Directive
Rewrite everything from the line containing "Screen dimensions: 952x1232" down to the line containing "point(639,310)", both included, as a numbered list with no blank lines. Leave the pictures out.

Data supplied

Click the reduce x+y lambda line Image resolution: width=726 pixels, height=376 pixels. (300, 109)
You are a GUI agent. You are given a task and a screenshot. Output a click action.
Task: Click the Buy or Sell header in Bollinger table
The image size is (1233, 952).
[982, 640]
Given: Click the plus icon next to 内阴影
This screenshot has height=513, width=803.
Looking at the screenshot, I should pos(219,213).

---

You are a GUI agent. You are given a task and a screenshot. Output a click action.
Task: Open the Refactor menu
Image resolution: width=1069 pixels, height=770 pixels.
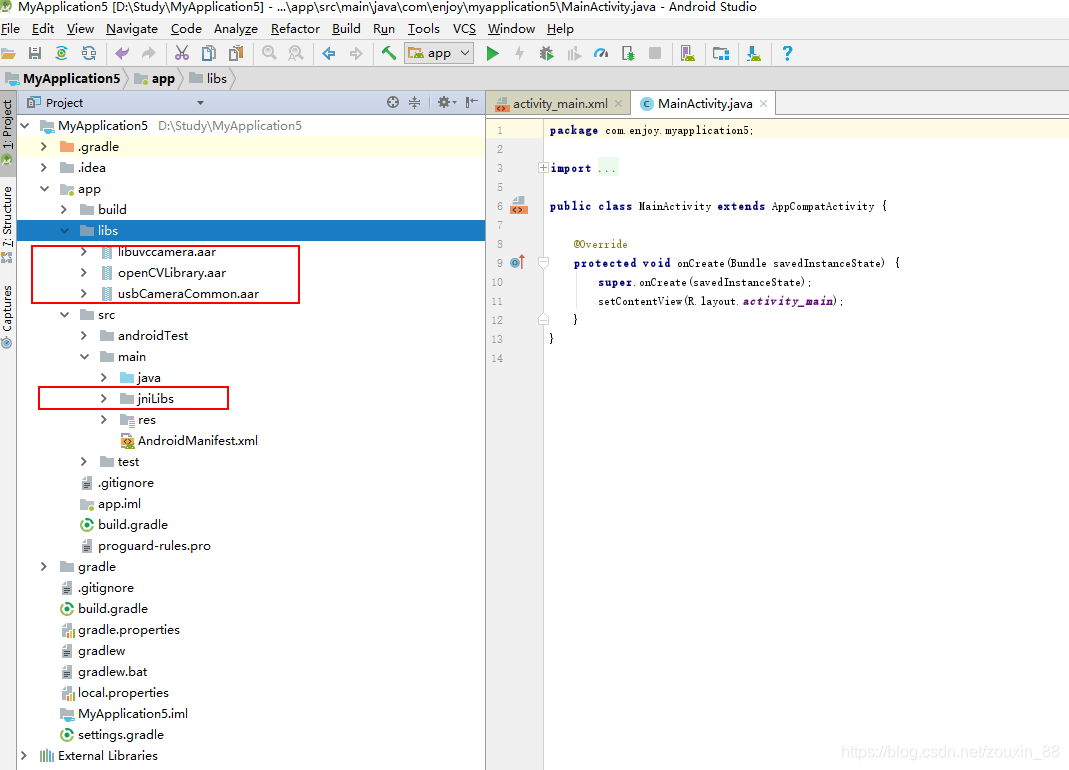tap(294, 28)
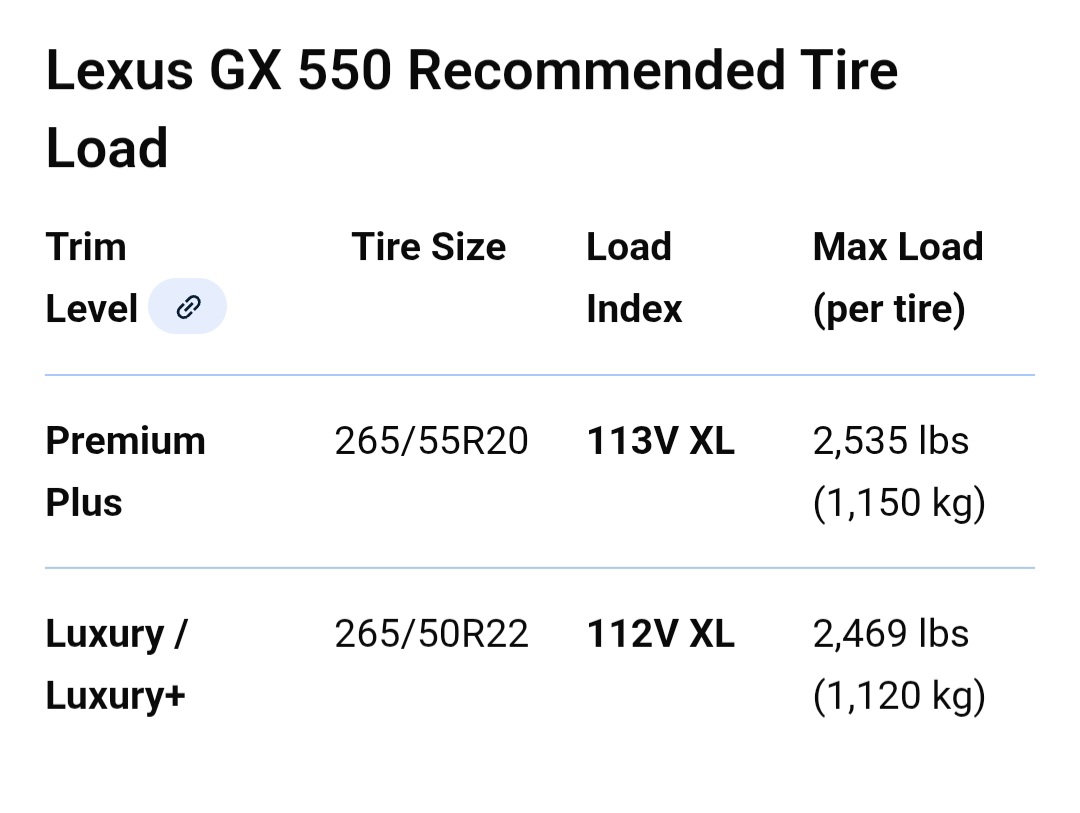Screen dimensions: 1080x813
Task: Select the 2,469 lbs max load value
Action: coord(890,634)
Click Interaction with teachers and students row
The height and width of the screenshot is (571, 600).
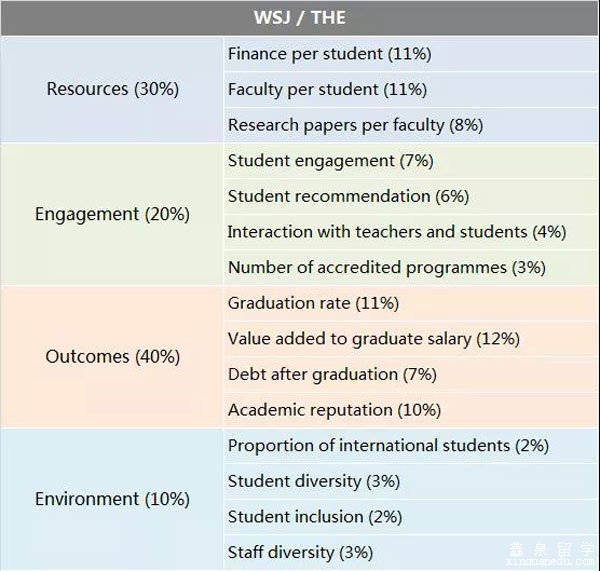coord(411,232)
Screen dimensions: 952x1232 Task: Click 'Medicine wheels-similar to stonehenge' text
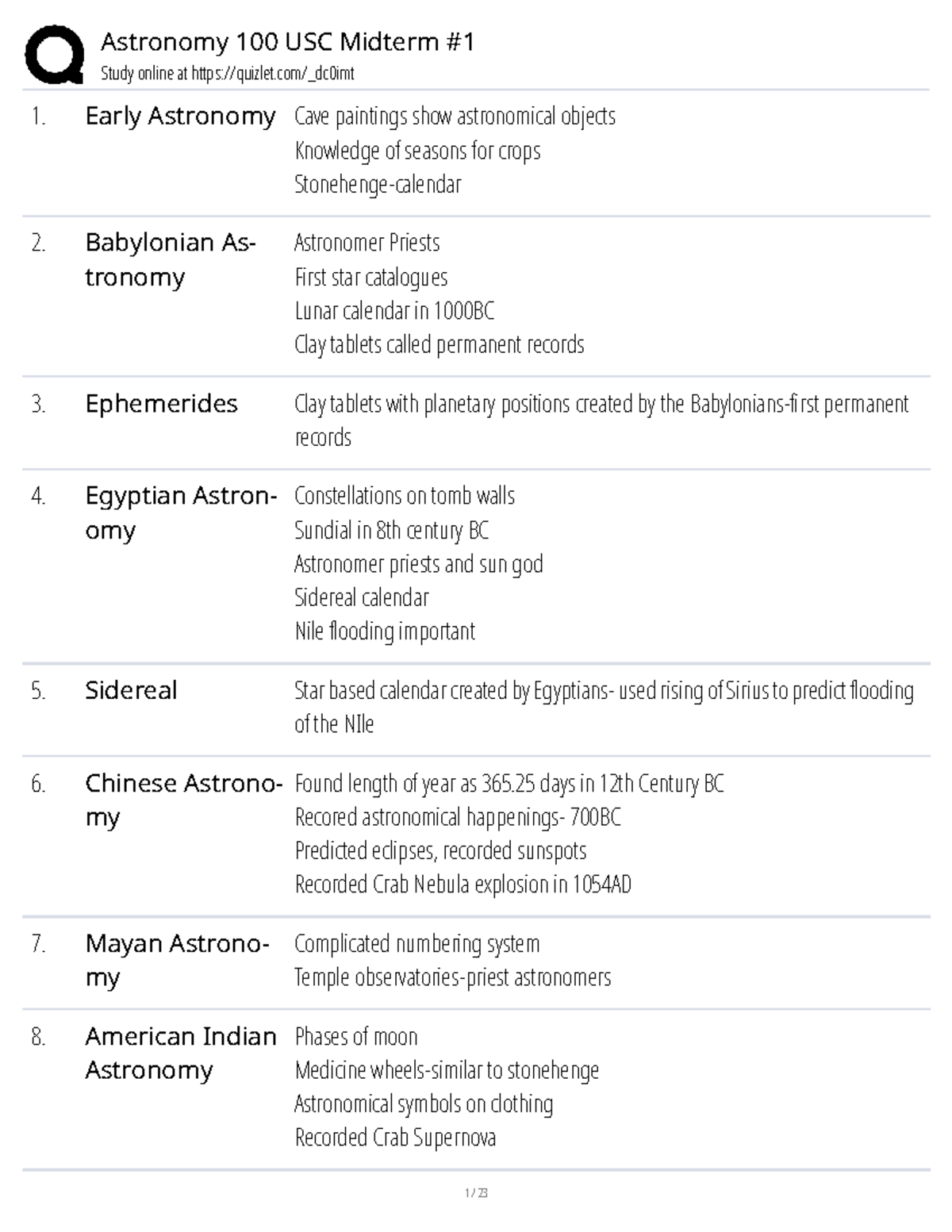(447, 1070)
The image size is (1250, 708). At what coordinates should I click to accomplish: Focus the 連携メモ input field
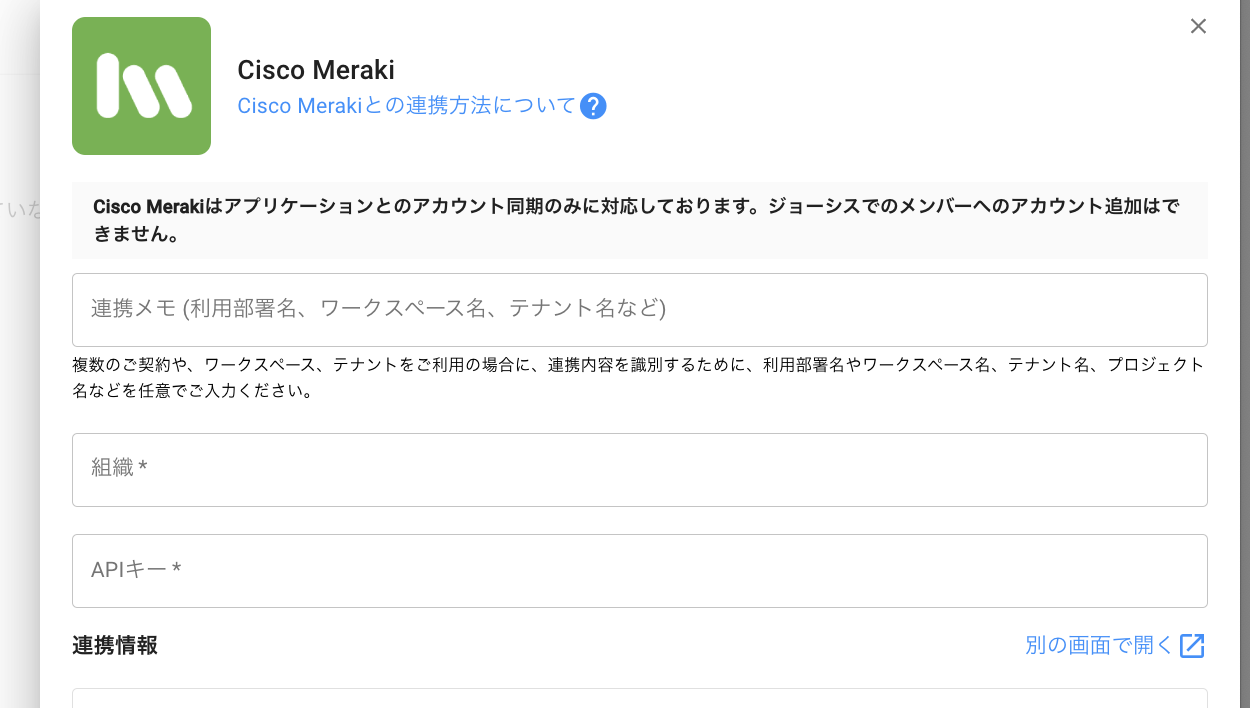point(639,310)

Right answer
1. Screen dimensions: 952x1232 Task: Click 'Medicine wheels-similar to stonehenge' text
2. (447, 1070)
3. The image size is (1250, 708). At what coordinates should I click to accomplish: Focus the 連携メモ input field
4. point(639,310)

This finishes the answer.